Hundreds of flights from Spain, the Balearics and the Canaries were delayed on Friday morning due to fears they might be hit by debris from a Chinese rocket.
Flights from Barcelona and the Balearics were the most disrupted, but some passengers flying from Madrid, the Canary Islands and even Marseille in France and Lisbon in Portugal were also delayed.
Spain’s air traffic controllers were forced to impose air traffic restrictions for an hour from around 9.30am on Friday morning as remnants of the Chinese rocket passed over Spain before it crashed into the sea off the coast of Mexico.
They created an exclusion zone in northeast of Spain including Catalonia and the Balearics, 100kms on either side of the orbit of the space object CZ-5B, following recommendations from the EU Aviation Safety Agency and Spain’s Department of National Security.
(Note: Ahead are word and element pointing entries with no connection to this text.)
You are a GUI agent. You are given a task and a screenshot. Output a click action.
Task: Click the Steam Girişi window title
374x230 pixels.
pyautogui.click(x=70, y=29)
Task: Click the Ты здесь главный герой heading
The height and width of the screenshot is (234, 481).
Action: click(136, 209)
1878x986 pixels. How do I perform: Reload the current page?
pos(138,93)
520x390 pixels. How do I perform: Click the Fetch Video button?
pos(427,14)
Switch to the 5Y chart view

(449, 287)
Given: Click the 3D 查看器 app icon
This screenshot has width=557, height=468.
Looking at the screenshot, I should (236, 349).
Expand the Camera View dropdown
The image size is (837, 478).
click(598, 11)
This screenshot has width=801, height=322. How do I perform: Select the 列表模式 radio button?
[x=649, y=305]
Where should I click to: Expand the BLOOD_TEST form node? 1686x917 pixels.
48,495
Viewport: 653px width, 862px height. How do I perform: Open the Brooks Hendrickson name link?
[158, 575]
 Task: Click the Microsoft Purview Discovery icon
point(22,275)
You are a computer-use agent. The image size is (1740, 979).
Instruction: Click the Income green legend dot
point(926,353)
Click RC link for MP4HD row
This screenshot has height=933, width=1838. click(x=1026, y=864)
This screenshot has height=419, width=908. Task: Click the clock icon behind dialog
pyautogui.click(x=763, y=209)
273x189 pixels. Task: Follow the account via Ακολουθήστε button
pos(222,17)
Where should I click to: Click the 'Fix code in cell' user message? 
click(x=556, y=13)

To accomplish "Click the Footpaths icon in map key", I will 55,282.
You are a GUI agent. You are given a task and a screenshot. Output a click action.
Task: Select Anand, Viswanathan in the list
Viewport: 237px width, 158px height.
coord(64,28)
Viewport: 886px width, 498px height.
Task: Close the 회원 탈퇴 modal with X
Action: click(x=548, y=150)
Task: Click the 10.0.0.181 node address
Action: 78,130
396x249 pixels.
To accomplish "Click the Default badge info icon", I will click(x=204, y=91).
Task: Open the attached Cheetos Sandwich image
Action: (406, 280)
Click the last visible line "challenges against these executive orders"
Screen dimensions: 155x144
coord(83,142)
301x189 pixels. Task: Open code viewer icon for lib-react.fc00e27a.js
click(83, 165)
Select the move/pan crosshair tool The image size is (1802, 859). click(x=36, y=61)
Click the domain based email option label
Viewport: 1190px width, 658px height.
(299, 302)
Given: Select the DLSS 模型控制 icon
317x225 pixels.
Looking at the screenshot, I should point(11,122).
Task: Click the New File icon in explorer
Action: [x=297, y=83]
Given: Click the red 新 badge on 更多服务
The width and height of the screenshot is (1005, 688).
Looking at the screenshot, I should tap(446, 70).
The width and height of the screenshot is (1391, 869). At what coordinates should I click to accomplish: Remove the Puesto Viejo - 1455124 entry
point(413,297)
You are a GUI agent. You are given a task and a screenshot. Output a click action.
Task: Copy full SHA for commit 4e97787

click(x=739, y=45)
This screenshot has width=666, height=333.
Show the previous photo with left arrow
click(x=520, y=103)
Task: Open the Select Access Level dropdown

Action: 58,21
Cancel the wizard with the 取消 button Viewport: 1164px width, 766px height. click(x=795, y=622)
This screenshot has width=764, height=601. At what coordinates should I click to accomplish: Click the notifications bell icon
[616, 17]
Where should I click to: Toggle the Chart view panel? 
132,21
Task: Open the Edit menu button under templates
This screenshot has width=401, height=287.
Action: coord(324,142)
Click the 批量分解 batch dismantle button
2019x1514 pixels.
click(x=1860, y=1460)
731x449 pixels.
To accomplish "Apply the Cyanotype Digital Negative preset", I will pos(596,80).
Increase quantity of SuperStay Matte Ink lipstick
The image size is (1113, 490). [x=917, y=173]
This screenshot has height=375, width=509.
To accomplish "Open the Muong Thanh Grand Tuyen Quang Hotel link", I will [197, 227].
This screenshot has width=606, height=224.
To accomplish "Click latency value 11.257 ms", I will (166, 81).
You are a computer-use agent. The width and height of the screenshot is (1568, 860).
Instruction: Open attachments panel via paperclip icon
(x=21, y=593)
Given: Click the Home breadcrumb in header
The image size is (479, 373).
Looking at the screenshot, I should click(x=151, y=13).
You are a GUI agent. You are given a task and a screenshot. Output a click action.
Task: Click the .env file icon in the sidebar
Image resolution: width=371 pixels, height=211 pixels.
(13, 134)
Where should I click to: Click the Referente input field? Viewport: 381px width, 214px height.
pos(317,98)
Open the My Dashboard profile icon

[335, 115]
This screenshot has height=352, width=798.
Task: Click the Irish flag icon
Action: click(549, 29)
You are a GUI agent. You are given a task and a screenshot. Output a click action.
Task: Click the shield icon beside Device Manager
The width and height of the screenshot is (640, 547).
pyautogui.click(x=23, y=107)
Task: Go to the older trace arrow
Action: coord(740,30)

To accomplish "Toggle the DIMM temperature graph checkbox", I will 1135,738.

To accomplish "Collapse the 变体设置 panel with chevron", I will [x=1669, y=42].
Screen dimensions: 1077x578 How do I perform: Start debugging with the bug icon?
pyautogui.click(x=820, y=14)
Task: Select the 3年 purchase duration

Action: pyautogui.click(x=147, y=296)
China Manned Space Agency said remnants from CZ-5B re-entered the atmosphere at 10.08am, with most of them burning up and the rest touching down in the Pacific Ocean at a point 620 miles southwest of Acapulco.
Zhao Lijian, a spokesperson at the Chinese foreign ministry, said a rocket’s re-entry into the atmosphere was ‘a common international practice’, adding that the probability of causing harm to aircraft and on the ground was ‘extremely low’.
A handful of flights to the UK were delayed for around 45 minutes.